EXERCISE BRIEF: Each record is to be written out exactly as it appears.

DATA TO USE:
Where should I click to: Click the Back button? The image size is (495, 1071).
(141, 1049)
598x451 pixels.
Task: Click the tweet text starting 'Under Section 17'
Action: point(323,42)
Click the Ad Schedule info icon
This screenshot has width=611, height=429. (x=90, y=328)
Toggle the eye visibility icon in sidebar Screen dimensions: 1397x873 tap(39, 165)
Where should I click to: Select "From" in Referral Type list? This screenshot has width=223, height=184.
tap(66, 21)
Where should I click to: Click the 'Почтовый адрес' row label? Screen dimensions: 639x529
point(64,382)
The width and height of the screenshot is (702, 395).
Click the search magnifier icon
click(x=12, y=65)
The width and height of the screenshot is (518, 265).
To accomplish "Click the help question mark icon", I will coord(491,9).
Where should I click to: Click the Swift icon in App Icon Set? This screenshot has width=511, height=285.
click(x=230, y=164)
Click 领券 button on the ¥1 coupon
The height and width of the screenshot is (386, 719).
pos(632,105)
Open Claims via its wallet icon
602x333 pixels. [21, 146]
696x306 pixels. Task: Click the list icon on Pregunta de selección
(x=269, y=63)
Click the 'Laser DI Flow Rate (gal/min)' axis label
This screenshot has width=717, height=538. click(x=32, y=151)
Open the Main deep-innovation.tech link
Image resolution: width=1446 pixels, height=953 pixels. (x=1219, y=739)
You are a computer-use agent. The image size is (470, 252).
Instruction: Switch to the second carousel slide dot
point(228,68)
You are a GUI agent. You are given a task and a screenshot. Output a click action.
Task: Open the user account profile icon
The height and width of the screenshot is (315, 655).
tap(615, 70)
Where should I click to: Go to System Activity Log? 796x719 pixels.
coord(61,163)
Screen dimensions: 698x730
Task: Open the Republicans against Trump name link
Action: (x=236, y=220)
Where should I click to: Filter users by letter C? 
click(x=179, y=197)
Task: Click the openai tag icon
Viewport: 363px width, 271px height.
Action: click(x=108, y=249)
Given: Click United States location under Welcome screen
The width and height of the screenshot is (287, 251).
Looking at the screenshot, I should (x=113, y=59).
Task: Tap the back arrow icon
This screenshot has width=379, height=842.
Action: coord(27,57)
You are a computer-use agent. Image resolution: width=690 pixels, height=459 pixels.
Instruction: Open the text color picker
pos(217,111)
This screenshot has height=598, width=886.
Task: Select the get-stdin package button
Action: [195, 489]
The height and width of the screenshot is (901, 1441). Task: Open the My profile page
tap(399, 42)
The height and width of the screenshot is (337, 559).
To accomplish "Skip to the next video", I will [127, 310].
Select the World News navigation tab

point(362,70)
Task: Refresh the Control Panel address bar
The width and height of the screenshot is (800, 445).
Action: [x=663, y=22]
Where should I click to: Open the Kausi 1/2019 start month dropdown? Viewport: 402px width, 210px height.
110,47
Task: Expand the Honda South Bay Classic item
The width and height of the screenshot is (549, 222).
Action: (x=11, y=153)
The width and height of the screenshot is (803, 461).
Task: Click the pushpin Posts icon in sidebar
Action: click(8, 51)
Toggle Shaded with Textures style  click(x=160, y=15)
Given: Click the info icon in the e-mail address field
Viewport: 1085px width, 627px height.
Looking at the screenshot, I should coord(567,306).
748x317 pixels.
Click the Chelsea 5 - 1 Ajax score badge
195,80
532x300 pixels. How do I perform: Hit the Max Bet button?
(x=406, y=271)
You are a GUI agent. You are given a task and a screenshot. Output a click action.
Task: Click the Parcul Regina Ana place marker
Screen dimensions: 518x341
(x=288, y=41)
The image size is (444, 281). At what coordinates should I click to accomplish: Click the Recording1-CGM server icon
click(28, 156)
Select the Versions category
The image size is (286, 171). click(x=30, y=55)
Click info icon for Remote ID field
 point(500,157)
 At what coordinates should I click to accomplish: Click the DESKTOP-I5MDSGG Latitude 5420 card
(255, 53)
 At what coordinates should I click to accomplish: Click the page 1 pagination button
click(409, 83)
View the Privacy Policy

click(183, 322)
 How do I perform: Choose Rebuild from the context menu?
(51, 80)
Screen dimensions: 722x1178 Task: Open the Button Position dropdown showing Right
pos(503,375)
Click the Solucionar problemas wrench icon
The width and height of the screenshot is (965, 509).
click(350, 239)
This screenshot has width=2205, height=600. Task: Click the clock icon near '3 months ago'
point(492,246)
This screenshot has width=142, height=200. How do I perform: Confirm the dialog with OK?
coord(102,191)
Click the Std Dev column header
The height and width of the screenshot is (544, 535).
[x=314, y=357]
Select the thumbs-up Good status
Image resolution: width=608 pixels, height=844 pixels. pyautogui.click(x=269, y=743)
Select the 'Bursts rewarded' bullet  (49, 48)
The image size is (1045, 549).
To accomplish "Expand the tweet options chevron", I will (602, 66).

TASK OUTPUT:
Where should I click to: Click the Back button? The image size is (495, 1071).
(141, 1049)
598x451 pixels.
Task: Click the tweet text starting 'Under Section 17'
Action: point(323,42)
Click the Ad Schedule info icon
This screenshot has width=611, height=429. (x=90, y=328)
Toggle the eye visibility icon in sidebar Screen dimensions: 1397x873 tap(39, 165)
Where should I click to: Select "From" in Referral Type list? This screenshot has width=223, height=184.
tap(66, 21)
Where should I click to: Click the 'Почтовый адрес' row label? Screen dimensions: 639x529
point(64,382)
The width and height of the screenshot is (702, 395).
Click the search magnifier icon
click(x=12, y=65)
The width and height of the screenshot is (518, 265).
To accomplish "Click the help question mark icon", I will coord(491,9).
Where should I click to: Click the Swift icon in App Icon Set? This screenshot has width=511, height=285.
click(x=230, y=164)
Click 领券 button on the ¥1 coupon
The height and width of the screenshot is (386, 719).
pos(632,105)
Open Claims via its wallet icon
602x333 pixels. [21, 146]
696x306 pixels. Task: Click the list icon on Pregunta de selección
(x=269, y=63)
Click the 'Laser DI Flow Rate (gal/min)' axis label
This screenshot has width=717, height=538. click(x=32, y=151)
Open the Main deep-innovation.tech link
Image resolution: width=1446 pixels, height=953 pixels. (x=1219, y=739)
You are a computer-use agent. The image size is (470, 252).
Instruction: Switch to the second carousel slide dot
point(228,68)
You are a GUI agent. You are given a task and a screenshot. Output a click action.
Task: Open the user account profile icon
The height and width of the screenshot is (315, 655).
tap(615, 70)
Where should I click to: Go to System Activity Log? 796x719 pixels.
coord(61,163)
Screen dimensions: 698x730
Task: Open the Republicans against Trump name link
Action: (x=236, y=220)
Where should I click to: Filter users by letter C? 
click(x=179, y=197)
Task: Click the openai tag icon
Viewport: 363px width, 271px height.
Action: click(x=108, y=249)
Given: Click United States location under Welcome screen
The width and height of the screenshot is (287, 251).
Looking at the screenshot, I should (x=113, y=59).
Task: Tap the back arrow icon
This screenshot has width=379, height=842.
Action: coord(27,57)
You are a computer-use agent. Image resolution: width=690 pixels, height=459 pixels.
Instruction: Open the text color picker
pos(217,111)
This screenshot has height=598, width=886.
Task: Select the get-stdin package button
Action: [195, 489]
The height and width of the screenshot is (901, 1441). Task: Open the My profile page
tap(399, 42)
The height and width of the screenshot is (337, 559).
To accomplish "Skip to the next video", I will [127, 310].
Select the World News navigation tab

point(362,70)
Task: Refresh the Control Panel address bar
The width and height of the screenshot is (800, 445).
Action: [x=663, y=22]
Where should I click to: Open the Kausi 1/2019 start month dropdown? Viewport: 402px width, 210px height.
110,47
Task: Expand the Honda South Bay Classic item
The width and height of the screenshot is (549, 222).
Action: (x=11, y=153)
The width and height of the screenshot is (803, 461).
Task: Click the pushpin Posts icon in sidebar
Action: click(8, 51)
Toggle Shaded with Textures style  click(x=160, y=15)
Given: Click the info icon in the e-mail address field
Viewport: 1085px width, 627px height.
Looking at the screenshot, I should coord(567,306).
748x317 pixels.
Click the Chelsea 5 - 1 Ajax score badge
195,80
532x300 pixels. How do I perform: Hit the Max Bet button?
(x=406, y=271)
You are a GUI agent. You are given a task and a screenshot. Output a click action.
Task: Click the Parcul Regina Ana place marker
Screen dimensions: 518x341
(x=288, y=41)
The image size is (444, 281). At what coordinates should I click to accomplish: Click the Recording1-CGM server icon
click(28, 156)
Select the Versions category
The image size is (286, 171). click(x=30, y=55)
Click info icon for Remote ID field
 point(500,157)
 At what coordinates should I click to accomplish: Click the DESKTOP-I5MDSGG Latitude 5420 card
(255, 53)
 At what coordinates should I click to accomplish: Click the page 1 pagination button
click(409, 83)
View the Privacy Policy

click(183, 322)
 How do I perform: Choose Rebuild from the context menu?
(51, 80)
Screen dimensions: 722x1178 Task: Open the Button Position dropdown showing Right
pos(503,375)
Click the Solucionar problemas wrench icon
The width and height of the screenshot is (965, 509).
click(350, 239)
This screenshot has width=2205, height=600. Task: Click the clock icon near '3 months ago'
point(492,246)
This screenshot has width=142, height=200. How do I perform: Confirm the dialog with OK?
coord(102,191)
Click the Std Dev column header
The height and width of the screenshot is (544, 535).
[x=314, y=357]
Select the thumbs-up Good status
Image resolution: width=608 pixels, height=844 pixels. pyautogui.click(x=269, y=743)
Select the 'Bursts rewarded' bullet  (49, 48)
The image size is (1045, 549).
To accomplish "Expand the tweet options chevron", I will (602, 66).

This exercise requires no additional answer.